Thomas’ data confirms findings from previous studies regarding young people’s attitudes towards medicines. However, I argue that there are aspects of this study that lack depth and diversity. Fieldwork was only performed in one school in one socio-economic area, with only fifty students. Out of ten parents only one parent was male, resulting in highly gendered data. Although the article shows the “complex interaction of both structural and agential factors in the governance of medication practices” (p157), I contend it would not be entirely convincing to policy makers seeking to address the challenge of medicine misuse.
Completing this review has enhanced my understanding of health sociology in a number of ways. The way individuals construct their concept of health is not one-dimensional. It is greatly influenced by the societal forces around them, which can change over time. What I found most illuminating in this article is the concept surrounding presenteeism - essentially meaning continuing work while sick. Whereas in the beginning I believed the commoditisation of medicines to be main contributor of increased medicine use, I have now come to an alternative understanding.
Even though medicines are normalised, I argue, it is not the medicines that children register at the supermarket. Although unsubstantiated by empirical evidence, my experience with my own children (9 year-old and 11 year-old) and after consulting other mothers, I argue that children know things like the toy aisle and the aisles containing sugar and artificial additives-loaded goods – whereas they are oblivious to where medicines are located. Perhaps it is a ‘viscous cycle’: starting with the consumption of these foods (and other foods containing inflammation-causing substances like gluten), may contribute to children (and adults) getting illnesses such as headaches, stomach upsets, lowered immunity and increased susceptibility to viruses, which is then passed onto fellow students and co-workers due to presenteeism, which in turn necessitates a higher intake of medicines.

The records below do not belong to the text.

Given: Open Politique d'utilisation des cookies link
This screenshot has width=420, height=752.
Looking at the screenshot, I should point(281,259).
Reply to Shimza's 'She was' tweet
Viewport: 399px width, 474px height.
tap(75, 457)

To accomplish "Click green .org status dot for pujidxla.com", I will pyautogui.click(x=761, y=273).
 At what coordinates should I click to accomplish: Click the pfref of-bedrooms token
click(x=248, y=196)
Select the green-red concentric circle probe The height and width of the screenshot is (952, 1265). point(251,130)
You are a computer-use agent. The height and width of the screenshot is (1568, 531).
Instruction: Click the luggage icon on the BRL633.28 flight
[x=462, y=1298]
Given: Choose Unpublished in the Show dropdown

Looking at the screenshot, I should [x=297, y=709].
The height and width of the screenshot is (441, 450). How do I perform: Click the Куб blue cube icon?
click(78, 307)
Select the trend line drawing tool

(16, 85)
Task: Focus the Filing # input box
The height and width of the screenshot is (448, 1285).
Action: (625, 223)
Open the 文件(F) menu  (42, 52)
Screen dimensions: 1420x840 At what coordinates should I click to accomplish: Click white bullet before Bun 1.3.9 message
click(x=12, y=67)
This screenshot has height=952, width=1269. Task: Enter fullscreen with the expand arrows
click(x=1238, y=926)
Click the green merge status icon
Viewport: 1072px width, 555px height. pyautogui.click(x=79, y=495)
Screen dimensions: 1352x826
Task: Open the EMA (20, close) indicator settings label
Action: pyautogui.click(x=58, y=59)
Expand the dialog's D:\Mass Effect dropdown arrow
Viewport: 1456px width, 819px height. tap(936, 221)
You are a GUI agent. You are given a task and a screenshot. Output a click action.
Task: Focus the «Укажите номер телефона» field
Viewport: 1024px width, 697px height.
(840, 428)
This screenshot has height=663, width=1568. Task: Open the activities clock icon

In a US study, Schultz et al. (2009:374) identified presenteeism as a major problem due to its association with many health conditions. Although it is difficult to translate into definitive values, Schultz et al. (2009:368) estimate that, for example, the cost attributed to presenteeism is 19% for heart disease and 89% for migraine headaches. In a Swedish study (Aronsson, Gustafsson & Dallner, 2000), presenteeism was blamed for musculo-skeletal pain, fatigue and slight depression. The study also found that “people with children at home show higher presenteeism than those without children” (ibid:505) as well as evidence of “significant associations between mental exhaustion and susceptibility to the common cold” (ibid:509).
Seeing presenteeism represents a significant socio-economic problem, perhaps research into the reasons why young people get sick in the first place is needed in order to avoid adverse health outcomes, more so than why they take medicines.